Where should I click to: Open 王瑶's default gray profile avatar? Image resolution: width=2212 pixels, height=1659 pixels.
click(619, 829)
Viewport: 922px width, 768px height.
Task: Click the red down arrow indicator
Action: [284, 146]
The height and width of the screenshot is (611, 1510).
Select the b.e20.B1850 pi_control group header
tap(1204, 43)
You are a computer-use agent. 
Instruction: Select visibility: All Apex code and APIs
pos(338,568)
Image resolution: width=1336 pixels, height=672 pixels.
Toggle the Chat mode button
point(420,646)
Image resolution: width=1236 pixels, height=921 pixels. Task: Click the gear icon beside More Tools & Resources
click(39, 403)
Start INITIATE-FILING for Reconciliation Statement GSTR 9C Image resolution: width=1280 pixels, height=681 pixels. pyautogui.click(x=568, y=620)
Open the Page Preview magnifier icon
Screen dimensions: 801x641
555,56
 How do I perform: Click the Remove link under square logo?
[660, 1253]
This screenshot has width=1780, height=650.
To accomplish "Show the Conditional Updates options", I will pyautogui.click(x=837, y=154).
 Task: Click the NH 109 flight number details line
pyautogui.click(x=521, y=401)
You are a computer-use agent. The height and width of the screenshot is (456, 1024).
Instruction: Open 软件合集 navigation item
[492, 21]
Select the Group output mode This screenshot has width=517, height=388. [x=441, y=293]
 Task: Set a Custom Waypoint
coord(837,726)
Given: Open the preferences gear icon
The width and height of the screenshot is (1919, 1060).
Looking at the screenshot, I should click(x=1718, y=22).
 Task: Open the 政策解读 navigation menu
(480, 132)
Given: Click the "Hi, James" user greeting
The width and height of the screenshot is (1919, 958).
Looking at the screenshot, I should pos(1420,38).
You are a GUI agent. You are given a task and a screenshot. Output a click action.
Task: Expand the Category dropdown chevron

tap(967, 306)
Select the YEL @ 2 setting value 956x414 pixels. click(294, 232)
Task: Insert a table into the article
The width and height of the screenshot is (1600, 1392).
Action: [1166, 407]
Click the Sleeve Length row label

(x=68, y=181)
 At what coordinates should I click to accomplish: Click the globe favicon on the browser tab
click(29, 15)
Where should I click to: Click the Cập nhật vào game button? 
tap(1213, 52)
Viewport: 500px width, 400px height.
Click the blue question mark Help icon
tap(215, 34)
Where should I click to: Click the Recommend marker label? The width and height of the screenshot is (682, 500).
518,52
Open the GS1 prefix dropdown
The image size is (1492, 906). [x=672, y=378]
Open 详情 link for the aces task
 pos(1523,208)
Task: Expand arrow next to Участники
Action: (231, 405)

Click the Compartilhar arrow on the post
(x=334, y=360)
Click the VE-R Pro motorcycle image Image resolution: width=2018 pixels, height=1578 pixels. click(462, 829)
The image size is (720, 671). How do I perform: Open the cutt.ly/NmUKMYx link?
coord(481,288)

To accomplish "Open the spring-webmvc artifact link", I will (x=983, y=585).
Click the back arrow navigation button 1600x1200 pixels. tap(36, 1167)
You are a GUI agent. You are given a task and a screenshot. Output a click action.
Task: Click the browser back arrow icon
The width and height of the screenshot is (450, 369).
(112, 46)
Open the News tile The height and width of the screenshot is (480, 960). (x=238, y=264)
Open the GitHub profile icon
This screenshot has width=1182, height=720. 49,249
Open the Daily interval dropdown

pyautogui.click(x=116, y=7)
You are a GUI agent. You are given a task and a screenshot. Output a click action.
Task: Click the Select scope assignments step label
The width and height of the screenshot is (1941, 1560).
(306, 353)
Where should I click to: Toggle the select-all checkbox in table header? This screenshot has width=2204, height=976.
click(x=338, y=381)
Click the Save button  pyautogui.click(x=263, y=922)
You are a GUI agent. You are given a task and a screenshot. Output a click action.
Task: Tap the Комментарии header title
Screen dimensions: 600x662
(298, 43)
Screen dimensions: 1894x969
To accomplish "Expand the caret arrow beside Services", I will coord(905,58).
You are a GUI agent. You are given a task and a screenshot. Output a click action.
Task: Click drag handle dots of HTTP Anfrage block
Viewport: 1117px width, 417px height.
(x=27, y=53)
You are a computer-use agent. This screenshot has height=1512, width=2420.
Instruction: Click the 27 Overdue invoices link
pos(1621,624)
****************
Do this
Extract each line of the material above that contains the string "size".

Response below
The image size is (1492, 906). [x=672, y=378]
The image size is (720, 671). How do I perform: Open the cutt.ly/NmUKMYx link?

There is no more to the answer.